• [Task to carry out]: The lines below, from the one containing "Open three-dots menu for Unit One column" through the one containing "Open Microsoft Edge", should be set down exactly, with no pictures and nothing else.

[Saved entries]
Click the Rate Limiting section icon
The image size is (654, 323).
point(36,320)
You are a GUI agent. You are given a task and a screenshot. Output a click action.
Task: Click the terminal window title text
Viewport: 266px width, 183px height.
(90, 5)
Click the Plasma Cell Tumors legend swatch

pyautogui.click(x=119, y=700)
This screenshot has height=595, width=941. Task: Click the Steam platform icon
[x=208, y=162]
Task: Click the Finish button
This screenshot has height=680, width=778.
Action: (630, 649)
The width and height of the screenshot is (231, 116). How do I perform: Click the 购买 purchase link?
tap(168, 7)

--

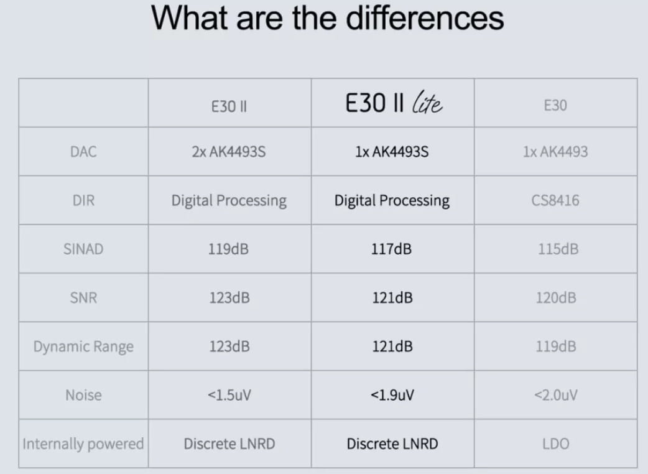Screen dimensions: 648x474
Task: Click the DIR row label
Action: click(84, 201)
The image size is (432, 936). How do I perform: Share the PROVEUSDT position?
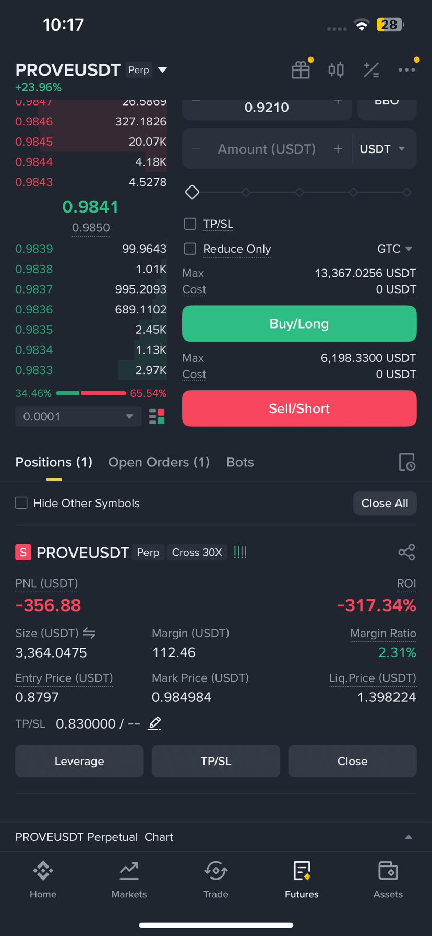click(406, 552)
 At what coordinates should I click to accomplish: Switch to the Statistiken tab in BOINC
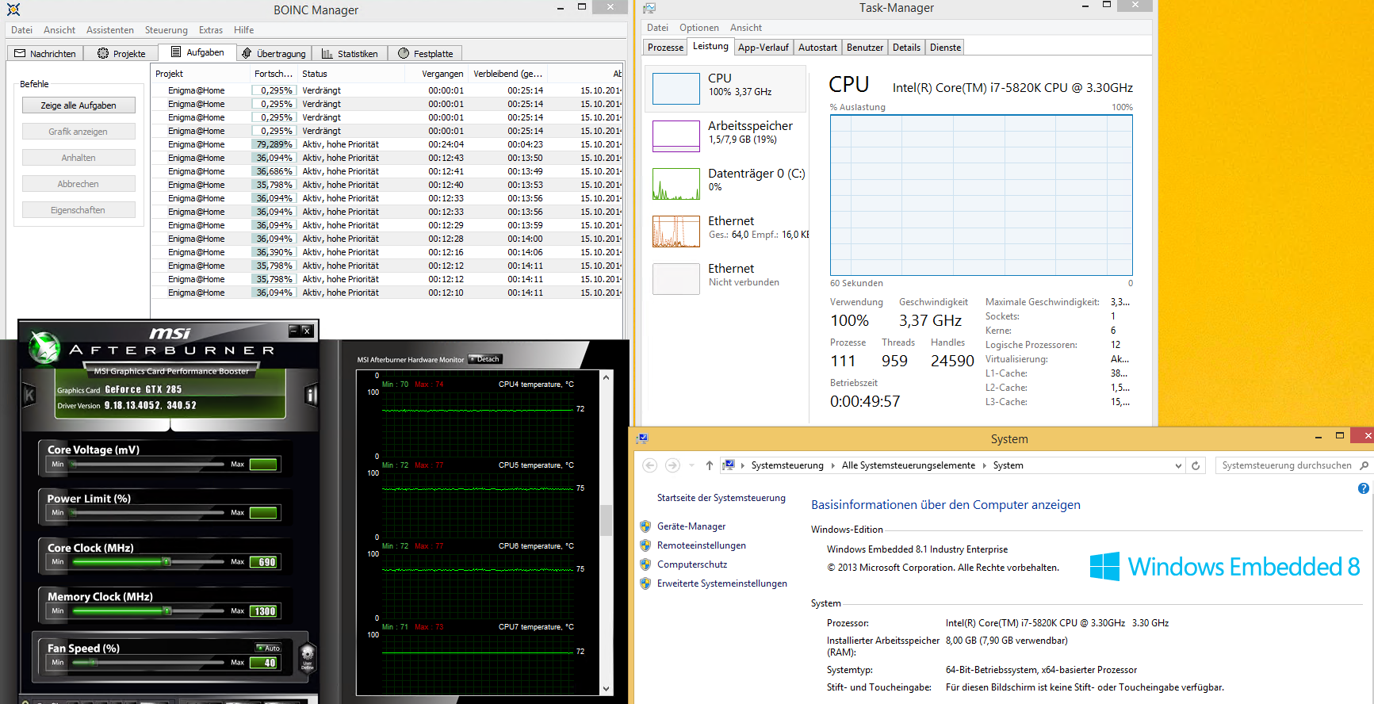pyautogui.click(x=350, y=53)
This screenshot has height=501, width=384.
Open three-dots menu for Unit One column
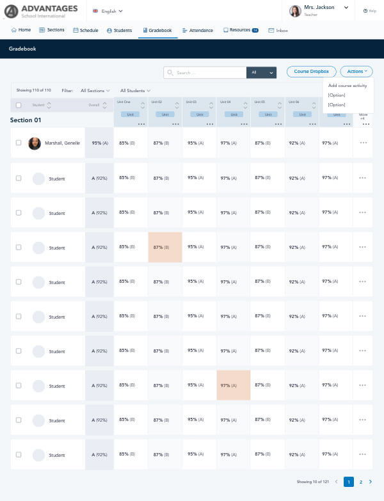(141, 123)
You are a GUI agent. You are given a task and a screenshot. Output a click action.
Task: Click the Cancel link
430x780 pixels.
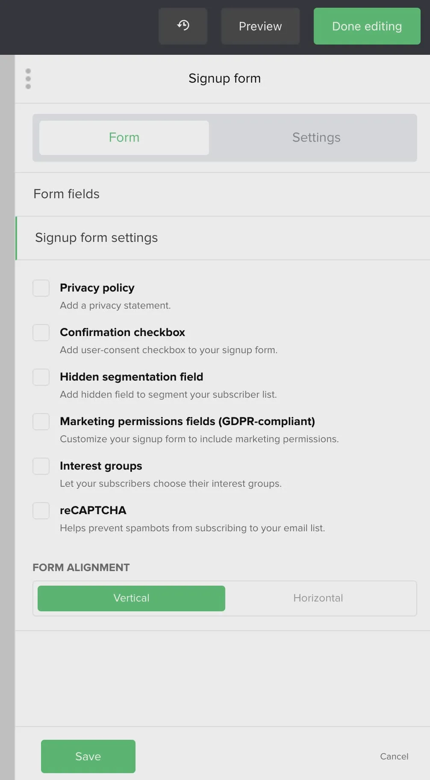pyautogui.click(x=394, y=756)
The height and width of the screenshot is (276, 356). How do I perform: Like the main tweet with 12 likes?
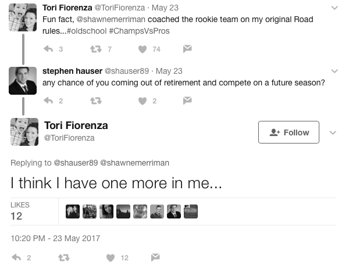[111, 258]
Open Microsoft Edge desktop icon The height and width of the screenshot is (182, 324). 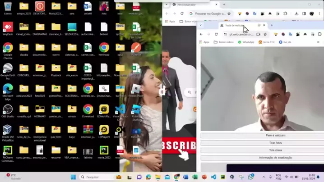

==

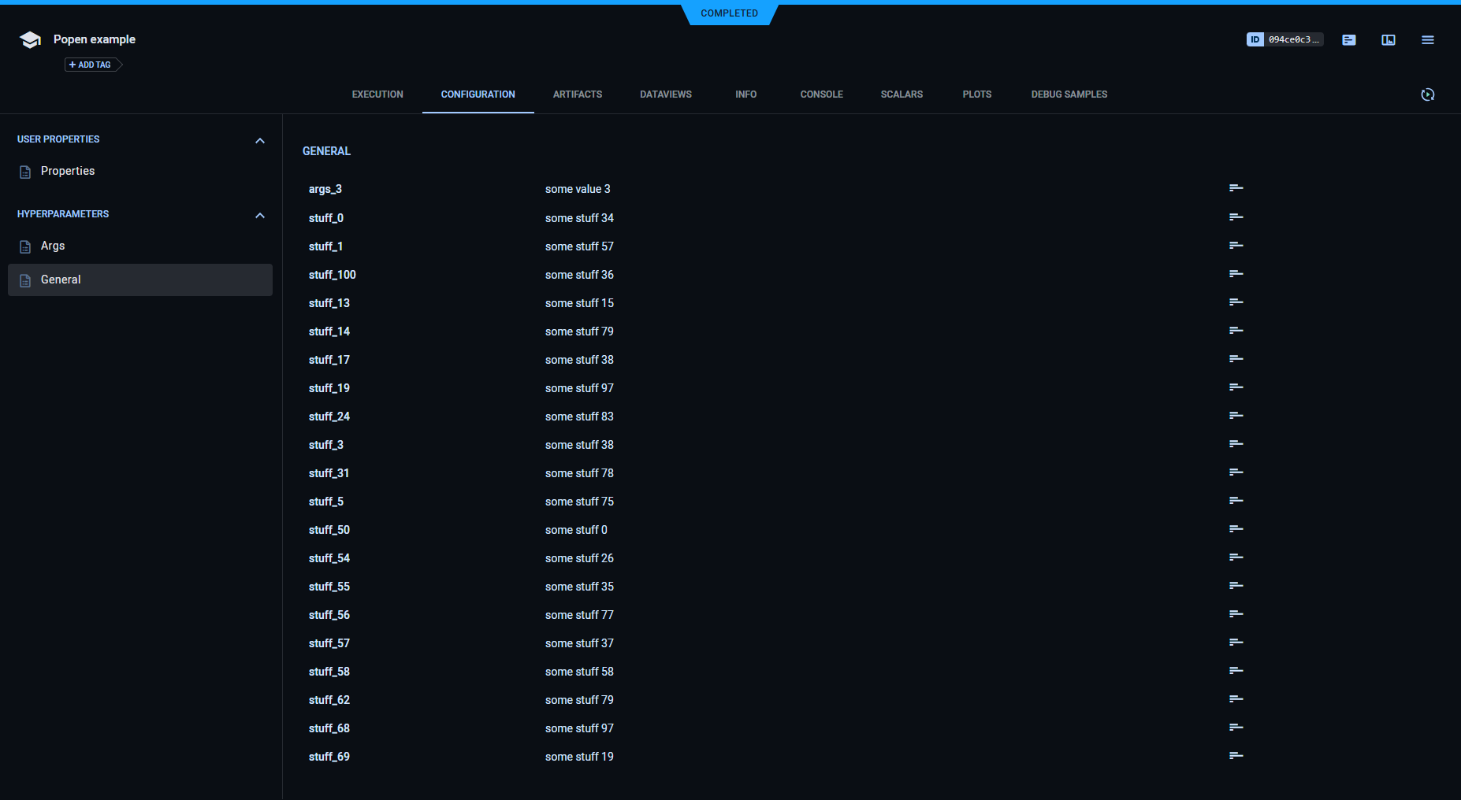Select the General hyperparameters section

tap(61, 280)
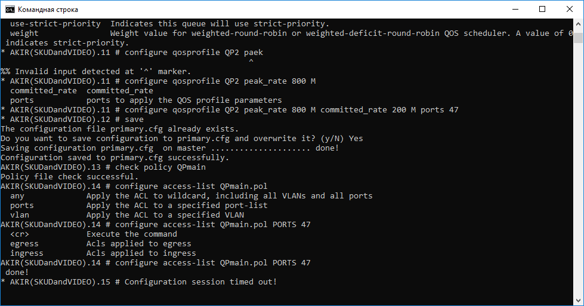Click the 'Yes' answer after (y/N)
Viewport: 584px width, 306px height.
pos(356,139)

• [Result of this exercise]:
Open three-dots menu for Unit One column
(141, 123)
You are a GUI agent. You are given a task and a screenshot. Output a click action.
Task: Click the Cancel link
430x780 pixels.
pyautogui.click(x=394, y=756)
The height and width of the screenshot is (276, 356). How do I perform: Like the main tweet with 12 likes?
[111, 258]
Open Microsoft Edge desktop icon The height and width of the screenshot is (182, 324). 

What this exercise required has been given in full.